Paul S. ROPP

A scene from a Ming dynasty historical novel, likely to be Romance of the Three Kingdoms, adorns the top of a bamboo lacquered box. FROM THE AVERY BRUNDAGE COLLECTION.

During the Ming and Qing dynasties, highly educated literati increasingly used the long fictional narrative as a popular vehicle to engage in sophisticated storytelling. Drawing on historical events and personal experience, and on popular tales, anecdotes, and legends, novels by these authors provide us with some of our most illuminating sources on Chinese life in the early modern period.

The Ming 明 (1368–1644) and Qing 情 (1644–1912) dynasties witnessed a great flowering of long prose narrative fiction, especially from the sixteenth century onward. Despite the relatively low status of fiction as a genre in Chinese culture, especially when compared with poetry, highly educated writers increasingly turned to novels in the Ming period to express their artistic visions and their moral critiques of society. Before the nineteenth century they tended to publish their works anonymously or under pseudonyms, but with the growing prosperity of the late Ming period and the rapid expansion of the printing industry their works of fiction found a large and growing readership. Confucian orthodoxy had long looked down on fiction as frivolous, morally suspect, and likely to lead readers astray with tales of sex, violence, and villainy. By the late Ming period defenders of fiction argued, to the contrary, that because fiction can capture and hold an audience’s rapt attention, it is in fact one of the best vehicles for the spread and popularization of humane and civilized values.

Late Sixteenth Century

In the late sixteenth century a number of great novels appeared, all of them based to some degree on shorter works and popular themes from previous eras; one even appropriates an historic figure, using much artistic license of course, and creates a fantastical group of animals to guide him on his journey.

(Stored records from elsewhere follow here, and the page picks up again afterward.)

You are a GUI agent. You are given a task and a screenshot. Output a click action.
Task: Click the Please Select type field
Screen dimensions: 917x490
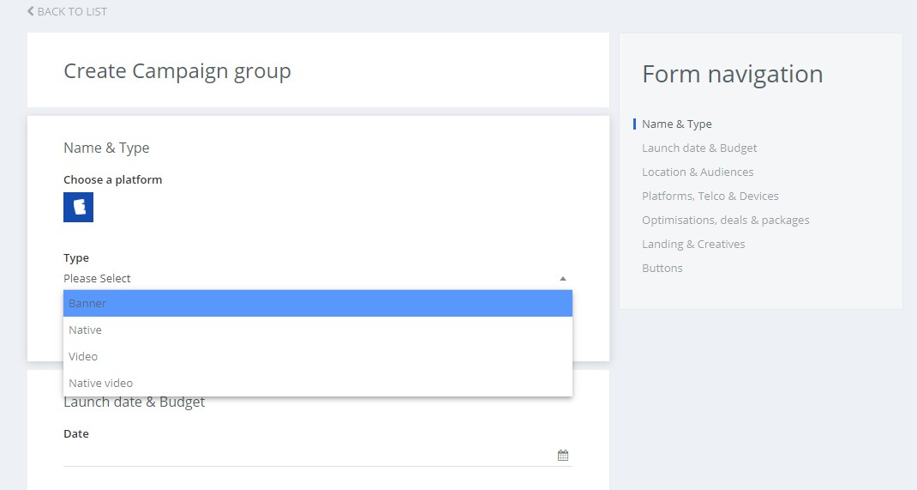click(x=318, y=279)
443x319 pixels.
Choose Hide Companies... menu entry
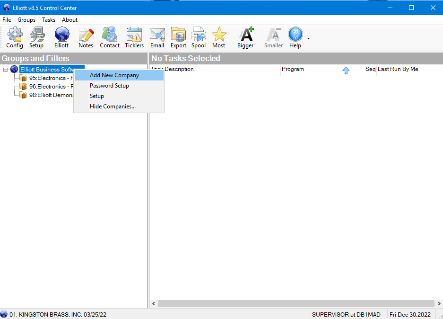113,106
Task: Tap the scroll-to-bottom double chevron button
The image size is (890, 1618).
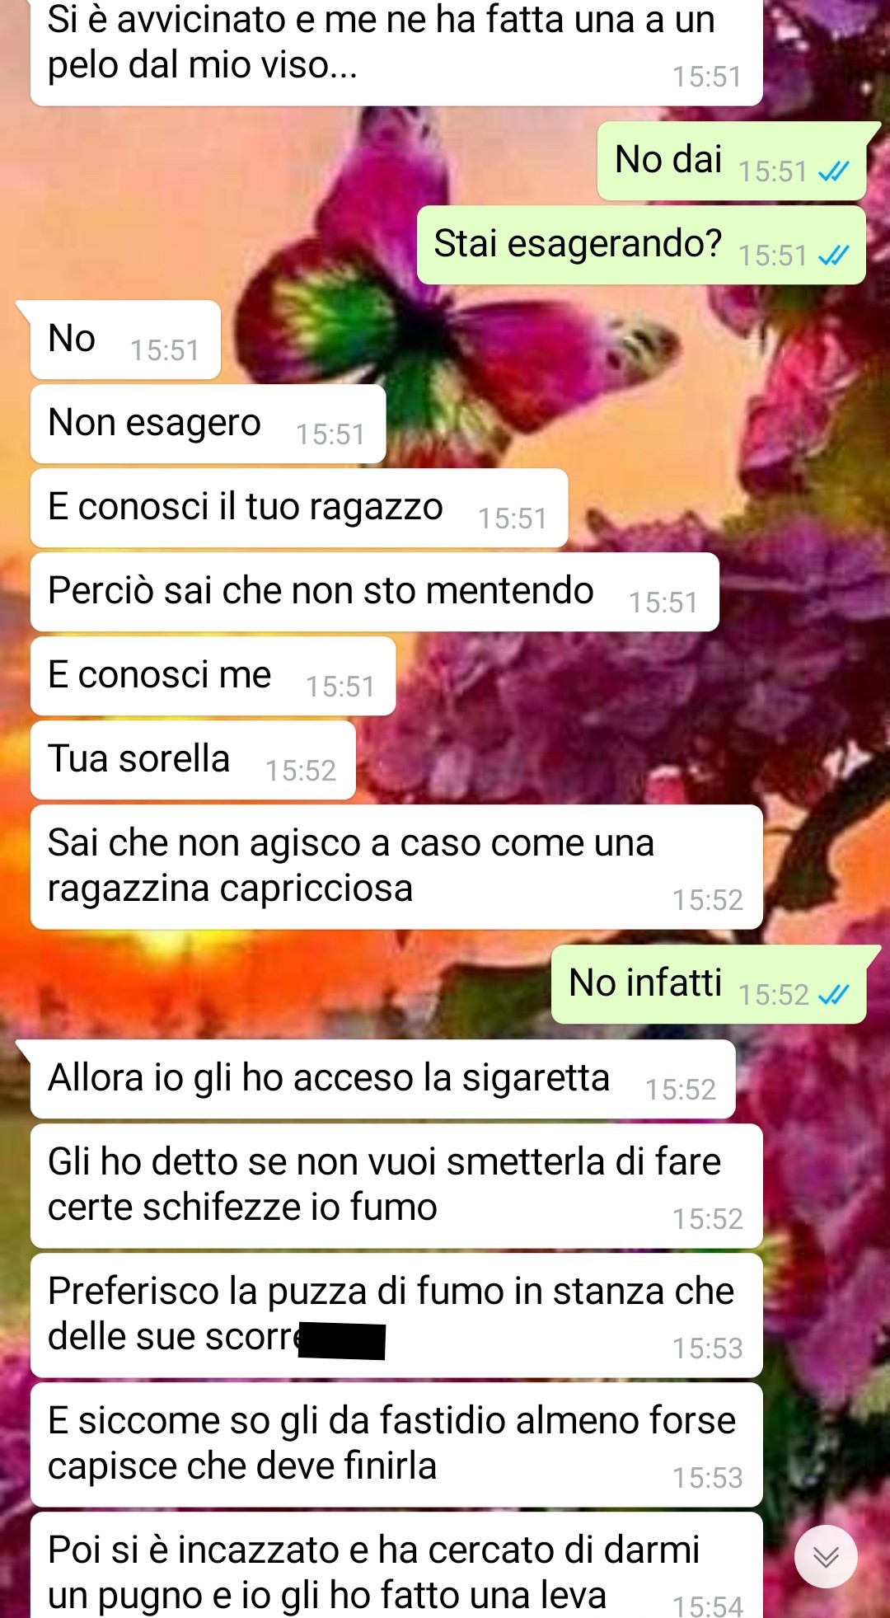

Romance of the Three Kingdoms

Romance of the Three Kingdoms (Sanguo zhi yanyi 三國志 演義), a sweeping historical saga in 120 chapters based on actual historical figures and events, tells of China’s division into three competing kingdoms after the collapse of the Han dynasty (206 BCE–220 CE). The focus on the story is the rise and fall of states based on the talent, wisdom, luck, and loyalty (or lack of loyalty) of its leading statesmen and generals. It was long popularly assumed in China that the Mandate of Heaven—the belief, dating from the Zhou dynasty in the eleventh century BCE, that a benevolent Heaven grants political power only to the moral leader—went to the most virtuous competitor for power, but in this story virtue is less decisive than ambition, cunning, determination, and at times blind luck or the unpredictable interventions of fate. Although highly fictionalized, Romance of the Three Kingdoms has given many ordinary Chinese their basic understanding of the dynamics of power in imperial Chinese history.

Water Margin

Water Margin (Shui hu zuan, 水滸傳), is a long rambling narrative ranging from 71 to 124 chapters, depending on the edition, based on popular stories about a band of 108 outlaws from the thirteenth century. It has been famously translated in English as Outlaws of the Marshes by Sidney Shapiro in the 1970s, and in an adaptation by Pearl S. Buck called All Men Are Brothers). These rough and ready, larger-than-life heroes are forced into banditry by their impulsive but noble resistance to injustice and to the corruption of the imperial government. Many critics have complained about the violence and brutality in this novel, but most readers have relished the drama of the story and enjoyed its hard-drinking, fun-loving bandits who might murder without a moment’s reflection but who would also gladly give up their lives for their fellow bandits. In a society where young people owed their elders and teachers automatic obedience, Shui hu zhuan has afforded each young generation the vicarious thrill of rebellion and defiance of authority.

Journey to the West

Journey to the West (Xiyouji 西遊記) is a fanciful retelling (in one hundred chapters) of the life of the Chinese monk Xuanzang, who journeyed to India in 629 CE and returned in 645 CE with hundreds of sacred Buddhist scriptures whose translation he oversaw for the rest of his life. In his fictional incarnation Xuanzang is a timid and fearful soul who succeeds despite himself with the able assistance of four talking divine animal spirits, of whom the most important are the impetuous adventurer Monkey (Sun Wukong) and his lazy sidekick Pigsy. The comic interplay of these contrasting characters is quite captivating as they face a host of demons, ghosts, fallen angels, and monsters on their way through the mountains and deserts of central and Southwest Asia. The novel can be read as a Buddhist allegory of the quest for enlightenment, a gentle Daoist satire of human frailties, or a Confucian call to moderation in all things. However it is interpreted, it is above all a pleasurable adventure story and has enjoyed many modern incarnations in operas, films, and cartoons.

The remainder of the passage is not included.